---------- TEXT SEGMENT ----------

Creating an Excel "Up Down" Bar chart replica in Power BI

I've been struggling with this for a while and I am posting my first question to this forum hoping for brains trust assistance. 

 

I've been trying to replicate a "Up/Down" bar chart in Power BI showing the difference of a ratio from parity or 1. Essentially it is used to track ratios of two metrics ( A and B or A/B) to each other. If the ratio is 1, then A = B , if it is less than 1 ( say 0.8) then there could be say an overestimation of B the demoninator and if it is greater than 1, then A could be overestimated. 

 

An example of data could be as such.

 

StoreABRatio A : B
Alice Springs30412533.951.20
Brisbane87426723.951.30
Cairns10311085.010.95
Darwin826910208.090.81

 

This type of chart is relatively easy to plot in Excel by plotting two lines - one series is the ratio of A:B and the other is parity (1) , and then selecting Up/Down bars in the Design Menu, and then setting the two lines to "no line".  The key point is that the values "hang off" y=1.

 

 Up down bars.jpg

 

 

 

 

I know enough in Power BI to be dangerous but I can't seem to replicate this visualisation.  I am quite happy to do normal variance plots, but certain people HAVE to see the graph as in my screen shot ( labelled 3)

 

I have begun delving into using ggplot and custom R visuals and lots to pick up.

---------- STORED DATA ----------

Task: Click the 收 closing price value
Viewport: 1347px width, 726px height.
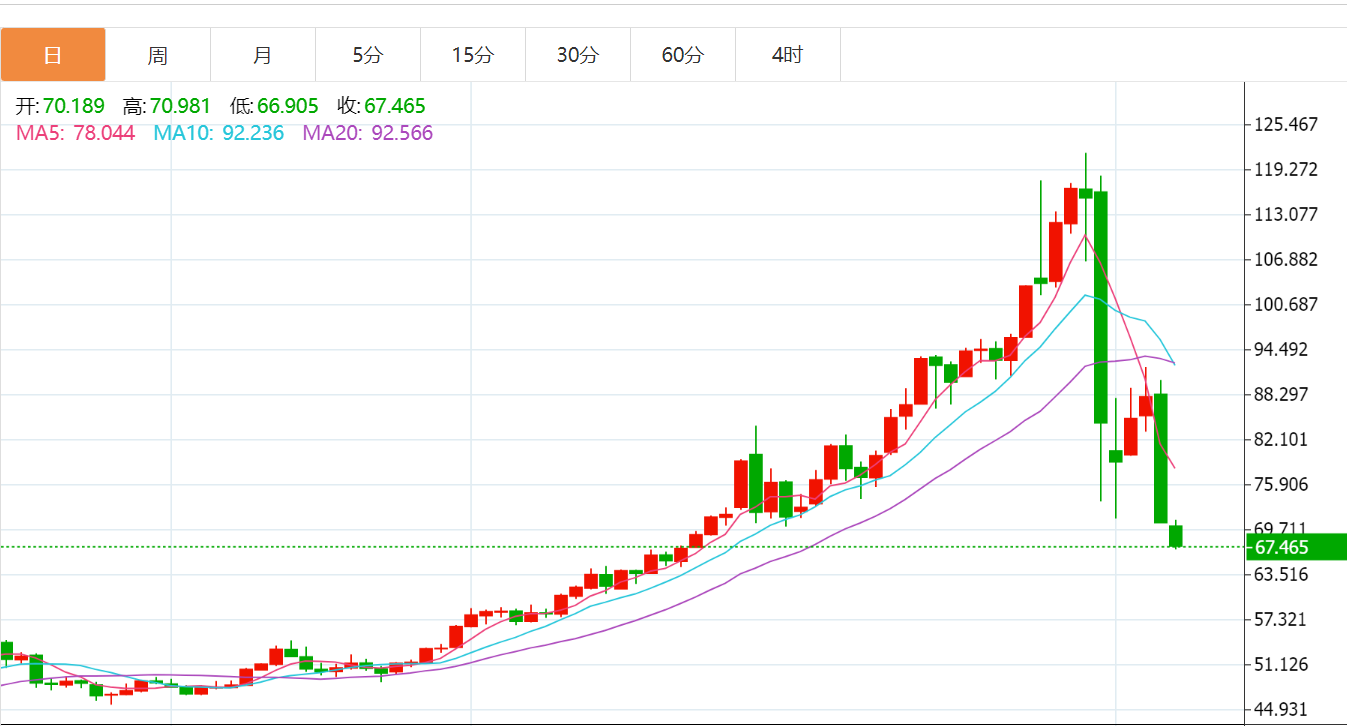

----------

### CHALLENGES
**1)** According to the Power BI chart text, what does a ratio of 1 mean about A and B?
**2)** Reproduce the passage of the Power BI chart text starting with "I've been struggling" and going on through "be as such.".
The data is separate from the Power BI chart text.

### OUTPUTS
**1)** A equals B.

**2)**
I've been struggling with this for a while and I am posting my first question to this forum hoping for brains trust assistance. 

 

I've been trying to replicate a "Up/Down" bar chart in Power BI showing the difference of a ratio from parity or 1. Essentially it is used to track ratios of two metrics ( A and B or A/B) to each other. If the ratio is 1, then A = B , if it is less than 1 ( say 0.8) then there could be say an overestimation of B the demoninator and if it is greater than 1, then A could be overestimated. 

 

An example of data could be as such.